Unsere Hühner sind aber keine Stubenhocker und so definieren sie ab irgendwann: Jetzt ist Tag. Und dann machen sie ihrem Namen als wilde Hühner alle Ehre, überwinden auch mal den Zaun und durchscharren die Nachbarschaft. Dazu überqueren sie auch ggf. unseren innerdörflichen Highway und halten sich dabei leider nicht an gängige Verkehrsregeln. Im Lichte des herannahenden Scheinwerfers würde so eine Warnweste gute Dienste leisten und die Lebenserwartung unserer Hühner signifikant erhöhen. Leider halten sich die Treckerfahrer mit Güllefass allerdings auch nicht immer an die Verkehrsregeln und so weiß ich nicht, ob die Schutzwesten bei so einem Aufeinandertreffen wirklich Schutz spenden würde (Blasen sie sich im Falle eines Aufpralls auf???).
Aber ich bin sicher, Julia, wenn Du das nächste Mal durch Eure Hecken kriechst, um die aufgebaumten Hühner zu finden, dann wärst Du froh, wenn der matte Schein Deiner funzeligen Stirnlampe auf einen grellen Reflektorstreifen fallen würde…..

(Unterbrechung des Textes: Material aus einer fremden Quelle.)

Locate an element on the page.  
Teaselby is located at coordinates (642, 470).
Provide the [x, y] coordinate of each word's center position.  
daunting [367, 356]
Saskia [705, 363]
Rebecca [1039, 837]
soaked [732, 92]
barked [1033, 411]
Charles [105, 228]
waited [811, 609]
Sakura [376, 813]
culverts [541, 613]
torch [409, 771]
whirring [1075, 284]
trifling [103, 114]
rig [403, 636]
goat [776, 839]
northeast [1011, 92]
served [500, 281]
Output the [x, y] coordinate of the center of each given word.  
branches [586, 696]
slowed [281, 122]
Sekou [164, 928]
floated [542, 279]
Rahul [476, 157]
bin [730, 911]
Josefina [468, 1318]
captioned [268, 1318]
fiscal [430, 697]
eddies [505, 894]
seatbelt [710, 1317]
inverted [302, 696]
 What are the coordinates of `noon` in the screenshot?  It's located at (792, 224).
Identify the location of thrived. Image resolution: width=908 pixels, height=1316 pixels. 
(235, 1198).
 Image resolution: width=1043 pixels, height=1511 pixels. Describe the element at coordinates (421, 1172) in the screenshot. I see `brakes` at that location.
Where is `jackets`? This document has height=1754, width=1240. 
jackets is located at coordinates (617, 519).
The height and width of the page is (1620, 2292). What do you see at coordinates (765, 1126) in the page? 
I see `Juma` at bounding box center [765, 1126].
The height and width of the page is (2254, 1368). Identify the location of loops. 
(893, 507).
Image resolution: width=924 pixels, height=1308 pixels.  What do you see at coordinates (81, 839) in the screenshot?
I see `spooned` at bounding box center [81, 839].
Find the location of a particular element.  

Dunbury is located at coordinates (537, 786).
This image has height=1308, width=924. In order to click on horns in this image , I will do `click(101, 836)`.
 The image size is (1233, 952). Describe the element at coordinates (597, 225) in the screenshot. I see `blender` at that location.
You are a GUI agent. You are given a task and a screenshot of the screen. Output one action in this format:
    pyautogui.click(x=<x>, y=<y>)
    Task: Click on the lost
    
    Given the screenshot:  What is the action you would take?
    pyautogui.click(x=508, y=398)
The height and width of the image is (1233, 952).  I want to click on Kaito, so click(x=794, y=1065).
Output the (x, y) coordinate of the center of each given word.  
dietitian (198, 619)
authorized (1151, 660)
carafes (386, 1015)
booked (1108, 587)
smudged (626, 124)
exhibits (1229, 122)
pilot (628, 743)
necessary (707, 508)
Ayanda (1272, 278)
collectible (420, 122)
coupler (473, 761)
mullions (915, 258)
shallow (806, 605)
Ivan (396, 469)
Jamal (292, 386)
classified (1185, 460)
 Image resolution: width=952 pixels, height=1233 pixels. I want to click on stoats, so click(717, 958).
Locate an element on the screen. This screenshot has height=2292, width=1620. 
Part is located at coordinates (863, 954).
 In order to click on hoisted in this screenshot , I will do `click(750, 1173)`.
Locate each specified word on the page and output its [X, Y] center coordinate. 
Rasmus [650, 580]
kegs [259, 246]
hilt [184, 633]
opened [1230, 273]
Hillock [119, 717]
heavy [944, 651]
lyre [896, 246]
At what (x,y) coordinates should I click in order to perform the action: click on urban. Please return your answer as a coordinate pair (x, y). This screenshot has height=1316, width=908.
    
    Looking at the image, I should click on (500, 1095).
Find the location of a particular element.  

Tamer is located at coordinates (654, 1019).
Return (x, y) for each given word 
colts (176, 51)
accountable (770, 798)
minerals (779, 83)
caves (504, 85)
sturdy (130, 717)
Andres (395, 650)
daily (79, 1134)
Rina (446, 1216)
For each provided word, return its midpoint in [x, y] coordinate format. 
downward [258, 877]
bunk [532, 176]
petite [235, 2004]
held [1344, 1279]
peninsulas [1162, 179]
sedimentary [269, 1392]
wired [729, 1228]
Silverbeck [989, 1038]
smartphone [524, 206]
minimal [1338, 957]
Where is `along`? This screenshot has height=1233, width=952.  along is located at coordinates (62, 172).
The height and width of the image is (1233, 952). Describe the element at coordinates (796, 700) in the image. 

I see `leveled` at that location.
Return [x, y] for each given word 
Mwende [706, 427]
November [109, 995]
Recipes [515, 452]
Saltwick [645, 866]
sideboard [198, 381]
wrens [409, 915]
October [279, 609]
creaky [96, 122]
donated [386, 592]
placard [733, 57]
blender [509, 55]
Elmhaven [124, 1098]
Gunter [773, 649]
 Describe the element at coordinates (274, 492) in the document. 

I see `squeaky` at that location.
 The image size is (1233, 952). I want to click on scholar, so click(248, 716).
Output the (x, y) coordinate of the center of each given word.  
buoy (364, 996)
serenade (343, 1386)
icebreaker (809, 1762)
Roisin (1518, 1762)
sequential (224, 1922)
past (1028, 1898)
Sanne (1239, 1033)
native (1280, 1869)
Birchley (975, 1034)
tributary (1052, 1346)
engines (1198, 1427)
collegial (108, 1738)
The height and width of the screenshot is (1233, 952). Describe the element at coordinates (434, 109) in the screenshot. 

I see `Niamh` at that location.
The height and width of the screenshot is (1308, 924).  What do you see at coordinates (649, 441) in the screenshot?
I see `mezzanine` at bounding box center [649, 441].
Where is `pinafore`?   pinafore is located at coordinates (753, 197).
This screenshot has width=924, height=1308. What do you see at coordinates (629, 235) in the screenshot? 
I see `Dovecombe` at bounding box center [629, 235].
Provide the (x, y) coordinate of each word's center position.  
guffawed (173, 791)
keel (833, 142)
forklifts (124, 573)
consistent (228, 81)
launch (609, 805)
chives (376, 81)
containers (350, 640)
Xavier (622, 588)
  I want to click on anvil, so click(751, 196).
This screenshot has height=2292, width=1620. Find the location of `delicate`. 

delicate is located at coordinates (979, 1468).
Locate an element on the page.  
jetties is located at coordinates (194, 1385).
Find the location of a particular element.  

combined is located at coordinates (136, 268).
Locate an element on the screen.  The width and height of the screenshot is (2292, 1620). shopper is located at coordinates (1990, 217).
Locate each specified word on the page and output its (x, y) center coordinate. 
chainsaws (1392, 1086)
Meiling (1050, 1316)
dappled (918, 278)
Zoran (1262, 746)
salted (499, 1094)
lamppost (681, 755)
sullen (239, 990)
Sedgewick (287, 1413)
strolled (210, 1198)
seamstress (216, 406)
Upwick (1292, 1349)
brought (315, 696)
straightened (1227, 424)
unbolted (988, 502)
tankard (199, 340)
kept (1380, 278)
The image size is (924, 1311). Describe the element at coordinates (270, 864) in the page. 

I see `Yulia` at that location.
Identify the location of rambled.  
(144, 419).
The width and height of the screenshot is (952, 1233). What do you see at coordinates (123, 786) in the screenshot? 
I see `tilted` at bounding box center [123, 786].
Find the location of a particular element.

Mehrgenerationen-Projekt Hühner: Mutti, Vati, Kind und die alten Tanten unter einem Dach

Hühnerschar

Was ich aber erzählen wollte, ist, dass wir ja ein Mehrgenerationenen-Projekt mit unseren Hühnern proben. Vielleicht als Vorversuch für uns selbst? Es leben unsere vier (ehemals) prächtigen Jersey-Giant-Hennen in der eleganten Farbe „Blau“ (nur Heidi ist schwarz, aber dafür die schönste, sagt mein Mann…) bereits seit fast acht Jahren bei uns. Sie legen zwar kaum noch Eier, fressen dafür aber umso mehr. Sie sind eben zu würdigen alten Damen gereift. Sie waren sehr befremdet, als vor etwa zwei Jahren drei Vorwerkhennen samt Hahn in ihren beschaulichen Frauenhaushalt einbrachen. Nach einer Weile gaben sie aber ihre altjüngferliche Zurückhaltung auf und nun umgarnen sie den Hahn, als gehöre er nur ihnen. Irgendwie wurden sie sogar noch Mutter, denn im vorletzten September schlüpften zwei reinrassige Vorwerkkücken und zwei Jersey-Giant x Vorwerk-Küken, eins in Schwarz und eins in Blau. Dieses Jahr kam noch ein Vorwerkküken dazu. Nun leben sozusagen vier (na ja, dem Alter nach zumindest) Generationen mehr oder weniger friedlich unter einem Dach, aber auf verschiedenen Stangen/Ebenen, also quasi in separaten Wohnungen und Etagen. Das ist wohl auch ganz praktisch so und erhält den häuslichen Frieden…

Hühner auf der StangeHühner in der Penthouseetage mit dem besten Blick

Huhn unter der StangeManchmal wird untervermietet an eine heiße Anwärterin auf einen Stangenplatz

PB081093Ein- bis Zweizimmerwohnung nebenan

Hühner schlafen auf dem BodenSeniorengerecht – Barrierefreies Wohnen im Paterre

Toll ist, dass die alten Tanten immer noch das Sagen haben, obwohl die eine einen Krüppelfuß hat und hinkt, die andere ihren Hals nicht mehr ganz gerade halten kann und die dritte seit Neustem hin und wieder umfällt. Nur die vierte, die sich Zeit ihres Lebens immer sehr geschont hat, sieht noch aus wie aus dem Ei gepellt. Die Spuren ihres langen Lebens hält die Hühnerdamen aber wie gesagt nicht davon ab, die besten Häppchen, sonnigsten Plätze und den Hahn ganz für sich zu beanspruchen. Das wird von den jüngeren Hühnern im produktionsfähigen Alter auch anstandslos akzeptiert. Hier gilt: Alter vor Schönheit und die Jugend hat auch noch Respekt. So stell ich mir ein Mehrgenerationen-Wohnen im Alter auch vor… Das muss ich meinen Kindern mal vorschlagen!!!